It’s impossible to play a 10-year-old game and be online without spoilers, so I thought I knew what to expect about Final Fantasy XIV: Heavensward‘s big death long before I experienced it. It would be sad, I thought, but surely not as meaningful as folks made it out to be. After all, character deaths aren’t a big deal for me in most stories. I often find them annoying — shallow emotional ploys that work too hard to make you feel A Thing without providing much reason for why you should feel it. A single death couldn’t elevate Final Fantasy XIV’s story that much, right? How wrong I was.
[Ed note: This piece contains spoilers for the finale of FFXIV: Heavensward.]
In an emotional scene, Haurchefant Greystone dies in a heroic moment of sacrifice that still sticks with me. His final words are “a smile better suits a hero,” a line that made our list of the 100 greatest video game quotes. That parting sequence is as big of a deal as everyone said it was and not just for Heavensward. It’s the moment where FFXIV finally comes into its own.

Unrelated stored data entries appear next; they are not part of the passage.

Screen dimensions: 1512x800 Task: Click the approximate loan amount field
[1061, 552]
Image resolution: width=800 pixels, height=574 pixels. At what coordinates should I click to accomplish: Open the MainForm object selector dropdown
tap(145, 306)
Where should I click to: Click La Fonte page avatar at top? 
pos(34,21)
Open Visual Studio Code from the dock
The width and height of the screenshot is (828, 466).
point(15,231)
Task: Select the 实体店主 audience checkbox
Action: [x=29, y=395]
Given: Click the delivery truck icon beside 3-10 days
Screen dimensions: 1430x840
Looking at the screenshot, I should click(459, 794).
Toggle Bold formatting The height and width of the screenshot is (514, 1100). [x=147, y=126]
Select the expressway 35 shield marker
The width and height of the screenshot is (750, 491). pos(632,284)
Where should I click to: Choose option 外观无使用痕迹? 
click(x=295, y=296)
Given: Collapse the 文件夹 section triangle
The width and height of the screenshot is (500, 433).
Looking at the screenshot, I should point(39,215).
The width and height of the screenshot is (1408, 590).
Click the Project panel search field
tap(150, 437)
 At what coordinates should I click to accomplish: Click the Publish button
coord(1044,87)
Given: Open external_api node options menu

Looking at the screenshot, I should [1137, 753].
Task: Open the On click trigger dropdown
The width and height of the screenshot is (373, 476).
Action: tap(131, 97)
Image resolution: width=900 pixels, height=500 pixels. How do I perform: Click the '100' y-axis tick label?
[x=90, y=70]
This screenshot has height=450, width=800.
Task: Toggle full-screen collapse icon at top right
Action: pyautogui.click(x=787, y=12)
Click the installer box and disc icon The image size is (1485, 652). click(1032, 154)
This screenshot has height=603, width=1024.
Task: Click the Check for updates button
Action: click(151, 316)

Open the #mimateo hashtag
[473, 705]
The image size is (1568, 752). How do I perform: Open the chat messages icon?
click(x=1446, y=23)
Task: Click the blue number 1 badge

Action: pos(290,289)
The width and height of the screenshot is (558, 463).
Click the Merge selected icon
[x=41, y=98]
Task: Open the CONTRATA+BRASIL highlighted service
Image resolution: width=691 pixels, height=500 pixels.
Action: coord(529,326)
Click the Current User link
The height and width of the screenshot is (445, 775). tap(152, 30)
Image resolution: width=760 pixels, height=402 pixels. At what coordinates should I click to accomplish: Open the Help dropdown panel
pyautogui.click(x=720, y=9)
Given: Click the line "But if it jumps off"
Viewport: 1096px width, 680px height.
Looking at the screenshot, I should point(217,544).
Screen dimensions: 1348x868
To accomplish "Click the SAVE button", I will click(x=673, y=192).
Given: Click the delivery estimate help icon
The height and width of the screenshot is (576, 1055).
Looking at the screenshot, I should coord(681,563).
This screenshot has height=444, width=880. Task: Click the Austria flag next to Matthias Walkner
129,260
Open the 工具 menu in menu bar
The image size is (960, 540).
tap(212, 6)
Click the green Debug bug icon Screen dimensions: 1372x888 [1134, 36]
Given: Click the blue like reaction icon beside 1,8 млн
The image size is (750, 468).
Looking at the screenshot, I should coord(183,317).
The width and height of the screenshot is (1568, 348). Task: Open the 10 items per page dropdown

It’s hard to say FFXIV has much of a vision before this point. A Realm Reborn, the game’s rebirth following a disastrous 1.0 launch, meanders for hours and falls into the typical fantasy trap of easy morality and clear heroes. There’s a bad empire and an even worse magical person influencing that empire, and being a good guy just means knocking the baddies around. Other Final Fantasies make the same mistakes. They throw in moments of complex character development, like Cloud learning that he has to take responsibility for himself and help others instead of floating through life or Cecil realizing that no good deed will ever erase the stains of his past sins. But they’re ultimately still about one person defeating another.
I’m reminded of Ursula K. LeGuin’s stance on fantasy and heroism. In the afterword of LeGuin’s A Wizard of Earthsea, she wrote: “All too often the heroes of fantasies behave exactly as the villains do, acting with mindless violence, but the hero is on the ‘right’ side and therefore will win.”